» GIVEN TEXT
○ ○ ○ ○ ○

Callomelitta insularis

Scientific classification
- Kingdom: Animalia
- Phylum: Arthropoda
- Clade: Pancrustacea
- Class: Insecta
- Order: Hymenoptera
- Family: Colletidae
- Genus: Callomelitta
- Species: C. insularis
- Binomial name: Callomelitta insularis (Cockerell, 1914)
- Synonyms: Binghamiella insularis Cockerell, 1914;

= Callomelitta insularis =

- Genus: Callomelitta
- Species: insularis
- Authority: (Cockerell, 1914)
- Synonyms: Binghamiella insularis

Species of bee

Callomelitta insularis is a species of bee in the family Colletidae and the subfamily Colletinae. It is endemic to Australia. It was described in 1914 by British-American entomologist Theodore Dru Alison Cockerell.

○ ○ ○ ○ ○

» DATASET
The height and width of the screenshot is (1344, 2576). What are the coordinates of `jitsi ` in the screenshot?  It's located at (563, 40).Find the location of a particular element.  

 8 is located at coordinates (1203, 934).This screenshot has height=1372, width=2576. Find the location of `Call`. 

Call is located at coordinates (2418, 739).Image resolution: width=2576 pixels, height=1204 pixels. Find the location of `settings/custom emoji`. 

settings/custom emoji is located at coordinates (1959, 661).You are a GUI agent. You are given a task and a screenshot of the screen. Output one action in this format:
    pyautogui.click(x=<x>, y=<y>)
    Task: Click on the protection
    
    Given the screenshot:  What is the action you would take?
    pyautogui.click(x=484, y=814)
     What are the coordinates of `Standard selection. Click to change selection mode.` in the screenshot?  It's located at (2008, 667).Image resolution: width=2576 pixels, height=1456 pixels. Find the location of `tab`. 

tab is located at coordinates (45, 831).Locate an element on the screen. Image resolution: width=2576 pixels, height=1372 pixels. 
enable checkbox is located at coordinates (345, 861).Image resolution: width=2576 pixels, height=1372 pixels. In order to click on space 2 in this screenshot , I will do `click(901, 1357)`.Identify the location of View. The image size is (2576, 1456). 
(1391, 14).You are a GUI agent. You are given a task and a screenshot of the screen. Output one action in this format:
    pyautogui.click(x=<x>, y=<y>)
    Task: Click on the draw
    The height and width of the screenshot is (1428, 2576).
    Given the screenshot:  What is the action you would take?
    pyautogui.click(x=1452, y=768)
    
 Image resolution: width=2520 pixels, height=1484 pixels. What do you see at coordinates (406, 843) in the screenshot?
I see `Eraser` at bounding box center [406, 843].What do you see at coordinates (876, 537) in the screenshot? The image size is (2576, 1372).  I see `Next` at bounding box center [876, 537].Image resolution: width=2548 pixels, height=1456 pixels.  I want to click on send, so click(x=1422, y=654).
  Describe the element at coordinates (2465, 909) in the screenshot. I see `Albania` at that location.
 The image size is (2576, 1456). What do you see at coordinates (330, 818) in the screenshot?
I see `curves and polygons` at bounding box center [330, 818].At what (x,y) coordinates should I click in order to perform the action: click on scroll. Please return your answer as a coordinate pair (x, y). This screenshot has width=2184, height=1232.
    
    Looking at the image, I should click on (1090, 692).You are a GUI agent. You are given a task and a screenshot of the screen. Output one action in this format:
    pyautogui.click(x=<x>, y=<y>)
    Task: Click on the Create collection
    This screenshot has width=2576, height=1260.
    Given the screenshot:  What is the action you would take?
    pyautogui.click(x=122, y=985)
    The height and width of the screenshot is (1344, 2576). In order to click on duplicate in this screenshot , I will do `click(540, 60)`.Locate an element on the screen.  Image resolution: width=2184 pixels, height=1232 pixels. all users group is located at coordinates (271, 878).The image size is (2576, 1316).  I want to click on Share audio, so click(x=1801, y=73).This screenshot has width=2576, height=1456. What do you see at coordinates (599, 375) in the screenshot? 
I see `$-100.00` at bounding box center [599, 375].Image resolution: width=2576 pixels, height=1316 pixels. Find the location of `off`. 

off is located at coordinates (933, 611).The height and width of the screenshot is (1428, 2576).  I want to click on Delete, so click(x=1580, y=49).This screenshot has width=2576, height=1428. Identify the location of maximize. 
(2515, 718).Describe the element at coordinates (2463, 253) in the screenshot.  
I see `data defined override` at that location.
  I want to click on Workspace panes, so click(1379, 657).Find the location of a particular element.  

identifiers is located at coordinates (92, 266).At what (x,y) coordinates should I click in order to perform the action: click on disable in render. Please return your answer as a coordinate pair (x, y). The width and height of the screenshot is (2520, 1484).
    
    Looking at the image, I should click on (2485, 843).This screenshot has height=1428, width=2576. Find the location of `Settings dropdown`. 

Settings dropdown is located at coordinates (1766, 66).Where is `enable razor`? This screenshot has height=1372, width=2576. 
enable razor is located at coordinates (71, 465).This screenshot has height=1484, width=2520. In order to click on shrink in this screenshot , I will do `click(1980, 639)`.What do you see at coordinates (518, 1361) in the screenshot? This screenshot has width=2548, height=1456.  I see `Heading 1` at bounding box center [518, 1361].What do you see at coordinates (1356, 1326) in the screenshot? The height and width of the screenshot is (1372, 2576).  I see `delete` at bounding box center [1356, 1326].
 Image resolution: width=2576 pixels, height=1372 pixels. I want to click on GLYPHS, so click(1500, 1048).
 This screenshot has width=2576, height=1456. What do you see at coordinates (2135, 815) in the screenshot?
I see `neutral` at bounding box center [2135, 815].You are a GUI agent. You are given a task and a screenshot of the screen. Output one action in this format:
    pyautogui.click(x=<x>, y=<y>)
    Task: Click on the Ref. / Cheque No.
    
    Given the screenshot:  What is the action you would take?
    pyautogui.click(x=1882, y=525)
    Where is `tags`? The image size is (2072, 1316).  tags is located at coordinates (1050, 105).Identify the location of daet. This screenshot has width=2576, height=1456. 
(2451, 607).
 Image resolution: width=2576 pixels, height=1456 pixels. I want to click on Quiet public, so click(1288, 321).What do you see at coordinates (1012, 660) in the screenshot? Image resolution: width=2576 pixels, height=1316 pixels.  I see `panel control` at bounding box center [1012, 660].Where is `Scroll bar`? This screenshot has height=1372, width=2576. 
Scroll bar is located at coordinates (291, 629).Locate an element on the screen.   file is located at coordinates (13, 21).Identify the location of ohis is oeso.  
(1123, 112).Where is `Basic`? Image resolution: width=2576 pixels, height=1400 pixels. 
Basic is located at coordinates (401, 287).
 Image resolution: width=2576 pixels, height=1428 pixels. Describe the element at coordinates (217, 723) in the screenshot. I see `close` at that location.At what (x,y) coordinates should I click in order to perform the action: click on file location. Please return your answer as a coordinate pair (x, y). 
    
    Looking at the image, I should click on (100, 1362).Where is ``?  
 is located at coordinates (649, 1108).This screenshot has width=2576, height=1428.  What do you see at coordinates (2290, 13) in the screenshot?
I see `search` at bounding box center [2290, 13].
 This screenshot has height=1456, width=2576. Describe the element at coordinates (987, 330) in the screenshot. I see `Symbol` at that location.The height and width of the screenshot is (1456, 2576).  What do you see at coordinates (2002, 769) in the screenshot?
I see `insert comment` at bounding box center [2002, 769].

○ ○ ○ ○ ○

» YOUR INSTRUCTIONS
Continue the article on the bee Callomelitta insularis from its final sentence.

» OUTPUT FOR THIS TASK
==Description==
The body length of the male holotype is 7 mm. Colouring is mainly black and red.

==Distribution and habitat==
The species occurs in south-eastern Australia. The type locality is Eaglehawk Neck, Tasmania. It has also been recorded from Victoria.

==Behaviour==
The adults are solitary flying mellivores which nest in rotting wood. Flowering plants visited by the bees include Eucalyptus, Banksia, Dahlia, Leucopogon and Melaleuca species.